Las relaciones sentimentales no parecen interesarle excesivamente al autor, y solo observamos un Chatwin atento con personas a quienes conoce brevemente, faltan algunas dirigidas a Werner Herzog, Gita Mehta y las referidas a los archivos de Sotheby´s o la revista The Sunday Times, durante los años que trabajó en ambos sitios. No quedan rastros de las enviadas a Donald Richards o Jasper Conran, en otro tiempo amante suyo y en cuya casa, en el Sur de Francia, falleció el 18 de enero de 1989. Shakespeare sostiene que, tanto a Elizabeth como a él, poco o nada les ha importado presentar un Bruce Chatwin favorable o desfavorable en esta correspondencia personal, su intención ha sido recopilar un material interesante y revelador. La corrección de errores, actualización de direcciones, o fechar los variados documentos ha sido una comprometedora tarea con resultados desiguales. Una colección de cartas como las que recoge Bajo el sol, podrían convertirse en el resultado de una auténtica autobiografía, señala Nicholas Shakespeare, y se pregunta hasta qué punto podría parecerse a este libro si Chatwin si hubiera vivido para ello, o cuántas partes hubiera reescrito, omitido o nunca sacado a la luz, pero pese a todo el lector percibirá una versión fascinante de la vida del escritor que, en alguna medida, completa los libros escritos y los no escritos, desde que desde el colegio Old Hall, de Shropshire, escribiera a sus padres, allá por mayo de 1948.
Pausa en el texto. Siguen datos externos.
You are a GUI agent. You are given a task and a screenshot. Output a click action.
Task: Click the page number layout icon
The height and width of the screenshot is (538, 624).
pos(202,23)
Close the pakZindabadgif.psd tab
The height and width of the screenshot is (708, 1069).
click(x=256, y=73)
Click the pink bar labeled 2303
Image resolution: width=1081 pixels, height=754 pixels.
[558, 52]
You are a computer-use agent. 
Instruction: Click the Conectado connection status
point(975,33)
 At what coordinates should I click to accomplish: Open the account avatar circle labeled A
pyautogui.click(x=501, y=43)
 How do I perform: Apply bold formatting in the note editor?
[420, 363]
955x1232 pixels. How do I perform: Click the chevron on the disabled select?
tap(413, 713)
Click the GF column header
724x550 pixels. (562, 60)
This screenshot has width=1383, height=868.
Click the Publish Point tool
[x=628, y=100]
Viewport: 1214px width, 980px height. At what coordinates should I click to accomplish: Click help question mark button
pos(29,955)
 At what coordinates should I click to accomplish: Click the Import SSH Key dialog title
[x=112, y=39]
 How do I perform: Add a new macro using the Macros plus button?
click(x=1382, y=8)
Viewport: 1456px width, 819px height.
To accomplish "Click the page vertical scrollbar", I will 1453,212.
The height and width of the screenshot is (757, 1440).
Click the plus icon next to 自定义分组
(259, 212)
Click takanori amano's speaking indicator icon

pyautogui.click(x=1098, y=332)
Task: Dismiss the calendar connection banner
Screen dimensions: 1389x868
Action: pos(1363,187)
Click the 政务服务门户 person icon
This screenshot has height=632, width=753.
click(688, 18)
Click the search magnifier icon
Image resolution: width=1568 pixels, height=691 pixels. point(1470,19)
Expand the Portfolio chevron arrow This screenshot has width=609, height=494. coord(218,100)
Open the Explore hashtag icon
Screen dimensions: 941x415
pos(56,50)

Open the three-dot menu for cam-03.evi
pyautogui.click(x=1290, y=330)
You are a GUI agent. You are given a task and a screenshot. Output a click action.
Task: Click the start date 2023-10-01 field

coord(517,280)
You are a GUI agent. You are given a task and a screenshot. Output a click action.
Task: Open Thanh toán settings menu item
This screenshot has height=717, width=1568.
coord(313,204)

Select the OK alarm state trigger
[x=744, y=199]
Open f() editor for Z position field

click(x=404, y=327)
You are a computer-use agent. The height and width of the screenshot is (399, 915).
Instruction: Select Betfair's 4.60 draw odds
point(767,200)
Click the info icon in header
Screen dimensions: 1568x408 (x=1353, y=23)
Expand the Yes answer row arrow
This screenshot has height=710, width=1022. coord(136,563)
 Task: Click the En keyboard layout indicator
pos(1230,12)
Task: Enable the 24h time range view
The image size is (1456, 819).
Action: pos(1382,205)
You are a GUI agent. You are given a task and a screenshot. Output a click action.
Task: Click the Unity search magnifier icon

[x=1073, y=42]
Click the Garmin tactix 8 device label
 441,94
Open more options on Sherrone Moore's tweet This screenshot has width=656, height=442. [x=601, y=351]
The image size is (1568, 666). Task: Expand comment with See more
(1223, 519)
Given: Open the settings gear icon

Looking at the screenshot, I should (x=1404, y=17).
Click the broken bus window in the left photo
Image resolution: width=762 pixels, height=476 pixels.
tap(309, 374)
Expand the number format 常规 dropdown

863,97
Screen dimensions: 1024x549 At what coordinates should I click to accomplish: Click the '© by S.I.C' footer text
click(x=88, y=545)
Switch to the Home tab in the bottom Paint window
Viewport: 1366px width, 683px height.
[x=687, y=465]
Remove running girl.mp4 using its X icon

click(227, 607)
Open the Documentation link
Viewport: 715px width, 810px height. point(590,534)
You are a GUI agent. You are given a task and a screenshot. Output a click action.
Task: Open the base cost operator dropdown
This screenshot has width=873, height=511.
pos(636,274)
Las cartas de Bruce Chatwin, divididas en esclarecedores capítulos, doce en total, reproducen ese continuo aprendizaje que a lo largo de los años materializaría en una acumulación de datos sobre los más variados temas, antropológicos, arqueológicos, filosóficos, geográficos, históricos, científicos, personales e, incluso, metafísicos que contribuyeron a afianzar su particular visión de la vida y su condición de escritor.